The happy babbling that entertains parents as their babies try to mimic speech turns out to have a parallel in the animal world.

Baby birds babble away before mastering their adult song, researchers report in Friday's edition of the journal Science.

Michale S. Fee and colleagues at the Massachusetts Institute of Technology studied the brains of baby zebra finches as the little birds learned the unique song they would use as adults.

• Click here to visit FOXNews.com's Natural Science Center.

The baby birds practiced making sounds incessantly, the team reports in Friday's edition of the journal Science.

"Birds start out by babbling, just as humans do," Fee said, while the adult bird produces a very precise pattern of sound.

Like babies moving their limbs or trying to walk, babbling emphasizes the importance of play activities in learning.

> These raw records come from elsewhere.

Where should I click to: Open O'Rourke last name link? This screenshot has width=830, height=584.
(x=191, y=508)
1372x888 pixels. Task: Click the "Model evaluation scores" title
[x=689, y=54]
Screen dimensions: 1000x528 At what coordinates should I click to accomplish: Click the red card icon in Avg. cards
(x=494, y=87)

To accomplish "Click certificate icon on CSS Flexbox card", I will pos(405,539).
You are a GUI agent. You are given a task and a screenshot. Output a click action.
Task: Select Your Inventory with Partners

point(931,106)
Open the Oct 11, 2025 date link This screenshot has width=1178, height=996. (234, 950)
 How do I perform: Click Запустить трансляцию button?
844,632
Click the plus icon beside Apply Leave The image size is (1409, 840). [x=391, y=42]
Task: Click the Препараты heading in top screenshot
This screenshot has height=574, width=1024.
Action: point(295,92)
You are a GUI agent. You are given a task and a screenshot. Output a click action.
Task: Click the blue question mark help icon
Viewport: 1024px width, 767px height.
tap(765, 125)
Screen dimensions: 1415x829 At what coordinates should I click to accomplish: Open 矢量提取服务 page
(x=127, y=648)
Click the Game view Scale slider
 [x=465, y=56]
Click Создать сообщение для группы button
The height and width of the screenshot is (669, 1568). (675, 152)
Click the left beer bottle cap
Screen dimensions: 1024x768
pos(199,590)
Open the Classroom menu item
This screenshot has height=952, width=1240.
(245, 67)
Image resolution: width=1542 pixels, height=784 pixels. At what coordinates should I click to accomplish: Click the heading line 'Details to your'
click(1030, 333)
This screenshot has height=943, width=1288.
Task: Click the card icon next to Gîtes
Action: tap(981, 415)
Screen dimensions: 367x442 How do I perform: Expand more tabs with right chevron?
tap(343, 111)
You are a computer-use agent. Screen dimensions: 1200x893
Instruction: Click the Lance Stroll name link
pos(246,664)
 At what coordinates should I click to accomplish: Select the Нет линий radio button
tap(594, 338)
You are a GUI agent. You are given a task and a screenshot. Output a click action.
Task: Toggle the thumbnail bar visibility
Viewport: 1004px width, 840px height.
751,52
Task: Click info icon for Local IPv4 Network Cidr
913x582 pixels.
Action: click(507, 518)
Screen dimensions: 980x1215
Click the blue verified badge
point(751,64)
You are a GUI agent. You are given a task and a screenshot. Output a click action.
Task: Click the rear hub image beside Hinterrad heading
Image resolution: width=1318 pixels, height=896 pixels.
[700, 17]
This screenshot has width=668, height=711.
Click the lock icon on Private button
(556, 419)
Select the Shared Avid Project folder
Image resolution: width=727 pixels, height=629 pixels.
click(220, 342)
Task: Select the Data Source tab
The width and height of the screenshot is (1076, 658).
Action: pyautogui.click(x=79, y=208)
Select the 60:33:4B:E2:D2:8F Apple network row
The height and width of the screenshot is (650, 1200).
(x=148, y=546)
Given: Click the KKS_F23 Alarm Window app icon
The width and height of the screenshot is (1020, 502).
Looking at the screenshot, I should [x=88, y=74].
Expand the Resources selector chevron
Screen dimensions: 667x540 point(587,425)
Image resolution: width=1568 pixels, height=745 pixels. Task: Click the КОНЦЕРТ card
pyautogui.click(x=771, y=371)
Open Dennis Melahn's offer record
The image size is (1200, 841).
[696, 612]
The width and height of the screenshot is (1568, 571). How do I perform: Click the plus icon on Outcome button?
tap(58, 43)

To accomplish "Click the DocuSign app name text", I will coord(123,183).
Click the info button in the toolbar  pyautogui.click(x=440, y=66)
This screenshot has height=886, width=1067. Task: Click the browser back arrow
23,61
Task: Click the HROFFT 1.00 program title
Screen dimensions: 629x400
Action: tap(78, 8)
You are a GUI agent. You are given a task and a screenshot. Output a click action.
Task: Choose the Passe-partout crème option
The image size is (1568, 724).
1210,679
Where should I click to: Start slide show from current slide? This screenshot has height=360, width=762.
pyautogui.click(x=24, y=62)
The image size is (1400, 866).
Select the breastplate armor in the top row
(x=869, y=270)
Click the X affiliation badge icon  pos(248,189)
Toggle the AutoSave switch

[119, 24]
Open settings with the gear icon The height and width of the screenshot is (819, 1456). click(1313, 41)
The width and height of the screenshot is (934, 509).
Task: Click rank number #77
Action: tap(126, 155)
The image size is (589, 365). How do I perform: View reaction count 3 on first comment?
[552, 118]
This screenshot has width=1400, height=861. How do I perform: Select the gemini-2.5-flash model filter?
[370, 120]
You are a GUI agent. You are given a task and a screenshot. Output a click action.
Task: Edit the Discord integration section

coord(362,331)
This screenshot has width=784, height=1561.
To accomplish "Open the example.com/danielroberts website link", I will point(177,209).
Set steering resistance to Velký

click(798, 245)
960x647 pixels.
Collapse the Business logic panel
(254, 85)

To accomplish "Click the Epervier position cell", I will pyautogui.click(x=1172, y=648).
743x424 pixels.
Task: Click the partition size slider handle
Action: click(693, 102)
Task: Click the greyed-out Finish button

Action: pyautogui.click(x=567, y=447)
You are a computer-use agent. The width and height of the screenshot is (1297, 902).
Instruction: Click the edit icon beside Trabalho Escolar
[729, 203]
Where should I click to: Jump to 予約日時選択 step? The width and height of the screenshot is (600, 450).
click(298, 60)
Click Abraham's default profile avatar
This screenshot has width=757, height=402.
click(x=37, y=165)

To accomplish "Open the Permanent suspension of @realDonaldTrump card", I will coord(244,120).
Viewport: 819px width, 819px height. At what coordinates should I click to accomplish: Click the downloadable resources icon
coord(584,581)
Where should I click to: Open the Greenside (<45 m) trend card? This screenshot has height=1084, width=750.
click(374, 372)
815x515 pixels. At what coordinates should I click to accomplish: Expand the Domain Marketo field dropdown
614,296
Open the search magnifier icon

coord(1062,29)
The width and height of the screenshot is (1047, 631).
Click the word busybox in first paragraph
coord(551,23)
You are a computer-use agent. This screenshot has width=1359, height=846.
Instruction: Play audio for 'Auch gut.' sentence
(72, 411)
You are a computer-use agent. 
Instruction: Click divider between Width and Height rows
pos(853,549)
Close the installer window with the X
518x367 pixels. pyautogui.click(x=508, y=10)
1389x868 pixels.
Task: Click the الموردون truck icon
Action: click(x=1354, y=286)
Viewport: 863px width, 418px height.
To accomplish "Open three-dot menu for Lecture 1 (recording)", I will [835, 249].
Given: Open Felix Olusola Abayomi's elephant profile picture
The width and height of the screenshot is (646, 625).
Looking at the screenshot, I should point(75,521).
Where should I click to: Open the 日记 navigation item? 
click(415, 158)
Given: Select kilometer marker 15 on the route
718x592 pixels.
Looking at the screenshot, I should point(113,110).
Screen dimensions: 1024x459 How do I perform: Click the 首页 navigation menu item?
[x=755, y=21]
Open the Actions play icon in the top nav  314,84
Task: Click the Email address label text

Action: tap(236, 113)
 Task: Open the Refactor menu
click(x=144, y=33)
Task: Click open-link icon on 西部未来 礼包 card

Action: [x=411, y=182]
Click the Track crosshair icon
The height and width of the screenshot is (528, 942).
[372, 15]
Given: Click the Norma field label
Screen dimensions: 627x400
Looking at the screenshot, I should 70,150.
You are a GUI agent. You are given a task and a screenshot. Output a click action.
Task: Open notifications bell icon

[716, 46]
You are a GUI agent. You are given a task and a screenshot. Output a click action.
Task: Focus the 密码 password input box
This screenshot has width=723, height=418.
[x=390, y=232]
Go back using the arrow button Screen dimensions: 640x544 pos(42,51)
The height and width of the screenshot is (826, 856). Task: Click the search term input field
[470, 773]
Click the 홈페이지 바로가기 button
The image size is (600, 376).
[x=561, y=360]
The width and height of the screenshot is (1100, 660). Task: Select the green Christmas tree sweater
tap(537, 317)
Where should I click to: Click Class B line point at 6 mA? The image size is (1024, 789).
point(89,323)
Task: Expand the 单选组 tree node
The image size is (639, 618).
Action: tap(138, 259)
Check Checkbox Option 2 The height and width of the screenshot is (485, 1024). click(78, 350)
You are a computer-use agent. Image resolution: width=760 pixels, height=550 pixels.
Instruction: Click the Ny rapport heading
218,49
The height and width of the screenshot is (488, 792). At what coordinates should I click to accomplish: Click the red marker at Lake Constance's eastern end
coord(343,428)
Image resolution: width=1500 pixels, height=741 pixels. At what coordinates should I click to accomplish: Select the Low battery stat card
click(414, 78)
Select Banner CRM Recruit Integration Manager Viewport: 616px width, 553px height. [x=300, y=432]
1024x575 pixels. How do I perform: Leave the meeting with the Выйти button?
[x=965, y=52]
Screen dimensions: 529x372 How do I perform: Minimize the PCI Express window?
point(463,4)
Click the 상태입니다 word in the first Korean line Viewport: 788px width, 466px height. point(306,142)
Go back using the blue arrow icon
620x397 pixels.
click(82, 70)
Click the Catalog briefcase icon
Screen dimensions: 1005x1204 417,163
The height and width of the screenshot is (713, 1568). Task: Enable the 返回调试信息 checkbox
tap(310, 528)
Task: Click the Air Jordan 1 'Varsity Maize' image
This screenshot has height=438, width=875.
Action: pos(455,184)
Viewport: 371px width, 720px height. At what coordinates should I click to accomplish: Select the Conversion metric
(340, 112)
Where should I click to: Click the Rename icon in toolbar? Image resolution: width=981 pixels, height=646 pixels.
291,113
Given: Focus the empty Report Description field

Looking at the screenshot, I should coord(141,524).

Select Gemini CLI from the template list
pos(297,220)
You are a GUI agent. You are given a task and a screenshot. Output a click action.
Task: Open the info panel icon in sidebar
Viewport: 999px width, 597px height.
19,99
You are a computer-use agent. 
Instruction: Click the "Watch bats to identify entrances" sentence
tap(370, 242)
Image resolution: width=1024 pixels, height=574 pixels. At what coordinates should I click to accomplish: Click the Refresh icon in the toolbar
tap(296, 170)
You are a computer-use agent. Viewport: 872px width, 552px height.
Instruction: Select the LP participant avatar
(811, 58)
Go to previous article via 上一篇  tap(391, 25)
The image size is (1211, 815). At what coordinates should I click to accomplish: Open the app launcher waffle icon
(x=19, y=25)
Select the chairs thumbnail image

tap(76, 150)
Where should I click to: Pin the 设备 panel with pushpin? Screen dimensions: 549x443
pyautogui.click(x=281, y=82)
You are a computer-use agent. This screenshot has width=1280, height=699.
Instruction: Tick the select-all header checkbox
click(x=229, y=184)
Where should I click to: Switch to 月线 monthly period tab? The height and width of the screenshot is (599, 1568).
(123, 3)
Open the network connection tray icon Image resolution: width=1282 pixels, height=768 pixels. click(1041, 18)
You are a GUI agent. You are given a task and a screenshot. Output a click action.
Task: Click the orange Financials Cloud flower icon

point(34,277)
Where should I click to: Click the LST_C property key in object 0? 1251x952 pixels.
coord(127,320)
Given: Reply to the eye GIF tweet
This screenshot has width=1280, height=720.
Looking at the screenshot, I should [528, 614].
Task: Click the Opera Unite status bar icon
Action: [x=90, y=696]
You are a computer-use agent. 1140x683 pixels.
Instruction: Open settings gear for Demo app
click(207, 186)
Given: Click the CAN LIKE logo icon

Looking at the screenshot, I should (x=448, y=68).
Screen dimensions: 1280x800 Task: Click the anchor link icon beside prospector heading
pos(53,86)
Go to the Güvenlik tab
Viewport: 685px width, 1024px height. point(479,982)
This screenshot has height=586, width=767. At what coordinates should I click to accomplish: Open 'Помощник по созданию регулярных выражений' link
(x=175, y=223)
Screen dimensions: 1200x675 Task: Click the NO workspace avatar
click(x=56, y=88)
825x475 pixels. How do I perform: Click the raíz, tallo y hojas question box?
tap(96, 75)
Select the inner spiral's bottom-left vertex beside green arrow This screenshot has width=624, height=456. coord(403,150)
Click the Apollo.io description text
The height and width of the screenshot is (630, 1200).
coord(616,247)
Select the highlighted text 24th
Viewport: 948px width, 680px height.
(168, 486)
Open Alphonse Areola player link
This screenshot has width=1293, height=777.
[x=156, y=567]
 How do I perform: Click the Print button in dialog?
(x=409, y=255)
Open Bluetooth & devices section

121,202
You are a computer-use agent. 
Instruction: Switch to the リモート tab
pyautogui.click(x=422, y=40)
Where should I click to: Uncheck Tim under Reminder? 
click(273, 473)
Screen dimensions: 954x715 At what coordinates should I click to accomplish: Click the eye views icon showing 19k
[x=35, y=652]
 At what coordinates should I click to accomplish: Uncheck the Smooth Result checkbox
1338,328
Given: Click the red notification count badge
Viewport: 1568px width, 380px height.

"The parallels between human and bird language are indeed striking," said psychology professor Bob McMurray of the University of Iowa, though there are also important differences between the structure of human language and bird song.

"This work illustrates that language learning may operate by very general principles ... that can be seen across species as different as finches and humans," added McMurray, who was not part of Fee's team.

"However, when these somewhat simple principles are translated into neural tissue the results can be surprisingly complex," he added.

Indeed, Fee discovered that one part of the finch brain produces song, while the babbling is controlled by a different part of the brain.

A part of the finch brain known as the LMAN is used during the 30 to 45 days the young birds are babbling, the researchers found.

But when the adult song is learned, that is controlled by the brain's high vocal center, or HVC, and the LMAN is inactive.

"In birds, the exploratory phase ends when learning is complete. But we humans can always call upon our equivalent of LMAN, the prefrontal cortex, to be innovative and learn new things," Fee noted.

When the researchers disabled the HVC in adult birds, the LMAN took over again and babbling resumed.

McMurray said such studies help illustrate some of the deeper developmental mechanisms that may underlie human language development.

"In this case we see hints of the remarkable ability of the brain to teach itself — one area of the brain creates a variable signal that presumably drives learning or reorganization in another," he said.

"We still need to understand the process of learning and the reorganization of brain tissue that goes with it, as well as the structure in the song and which aspects are selectively encoded as the bird develops," he said.

Fee's research was funded by the National Institutes of Health, the Hertz Foundation and Friends of the McGovern Institute for Brain Research at MIT.